La jeune artiste Christelle Téa (elle est née en 1988) a été invitée à dessiner « sur le vif » dans les quatorze musées et sites de la ville de Paris. Il en résulte une exposition d'une soixantaine de ses dessins (jusqu'au 5 décembre) au Musée Cognacq-Jay, qui révèle une créatrice hors normes. Une vidéo la montre en train de dessiner, à plat-ventre dans une pièce du musée, le nez dans son oeuvre qu'elle réalise à toute vitesse sans esquisse préparatoire ni repentir, le stylet à la main. On pense à Paul Valéry observant Edgar Degas : « Il arrive que ce dessin enivre l'exécutant, devienne une action forcenée qui se dévore elle-même, s'alimente, s'accélère, s'exaspère elle-même, un mouvement de fougue qui se hâte vers sa jouissance, vers la possession de ce qu'on veut voir. Tout l'arbitraire de l'esprit, comme tout le vide de l'espace à couvrir sont attaqués, envahis, occupés, par une nécessité de plus en plus précise et exigeante. »
Bien sûr, nous reconnaissons parfaitement, par exemple, le Lit à la Polonaise ou L'Escalier du Musée Cognacq-Jay, mais nous voyons bien que le dessin d'imitation se change en improvisation sous l'effet de la « furor » de l'artiste, comme disait Vasari, qui se nourrit d'elle-même et travaille à défaire l'imitation plutôt qu'à la réaliser. Chez Christelle Téa le dessin ne semble pas chercher, dans le tissu de l'expérience, un modèle à reproduire : l'exactitude n'est pas vraiment son problème, quand bien même nous admirons l'extraordinaire précision d'une infinité de détails. Non : dans les musées qu'elle parcourt, elle a trouvé un matériau à élaborer, et les opérations qu'elle met en oeuvre aux fins de cette élaboration (la délimitation des contours et la définition des formes, la distribution des lumières et des ombres) ne visent pas vraiment l'achèvement, mais plutôt une sorte d'inachevé.
C'est ainsi que le dessin de Christelle Téa, parce qu'il n'est pas encore conformé par un regard extérieur ni entièrement soumis aux lois de la reconnaissance, constitue une voie d'accès à la singularité de l'artiste.

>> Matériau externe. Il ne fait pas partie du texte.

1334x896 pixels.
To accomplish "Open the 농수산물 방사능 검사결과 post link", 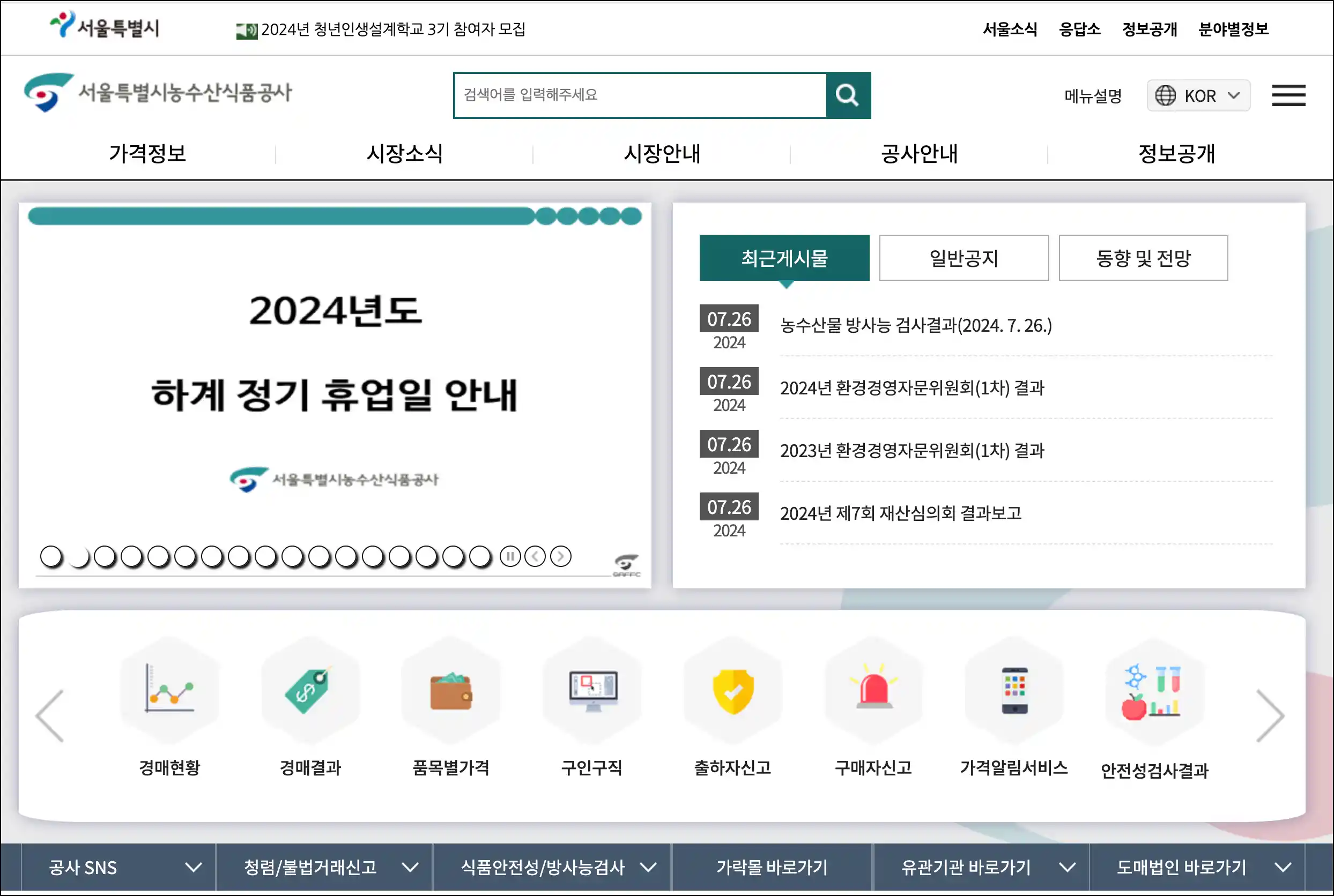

Déjà Roger de Piles observait dans son Abrégé de la vie des peintres en 1708 que c'est dans le dessin que l'artiste « s'abandonne à son génie et se fait voir tel qu'il est. » Or, telle qu'elle est, Christelle Téa se révèle comme une force illimitée. Elle n'emprunte pas, comme aurait dit Max Friedlander, « la route longue et épuisante des procédures artisanales ». Ses dessins constituent une scène sur laquelle apparaît la théâtralisation de son expressivité. Surdouée, elle semble rejoindre sans effort la fameuse conception du dessin formulée par Matisse au début des années 40. Pour lui, l'exercice du dessin supposait un état, non de maîtrise, mais de disponibilité, une forme de réceptivité où se redéfinissent les catégories de l'action et de l'invention traditionnellement associées à l'impulsion créatrice. La maîtrise, Christelle Téa la possède sans discussion, mais il me paraît évident qu'elle sait aller au-delà et qu'elle laisse jouer avec jubilation son impulsion créatrice. C'est cela qu'il faut goûter et admirer au musée Cognacq-Jay.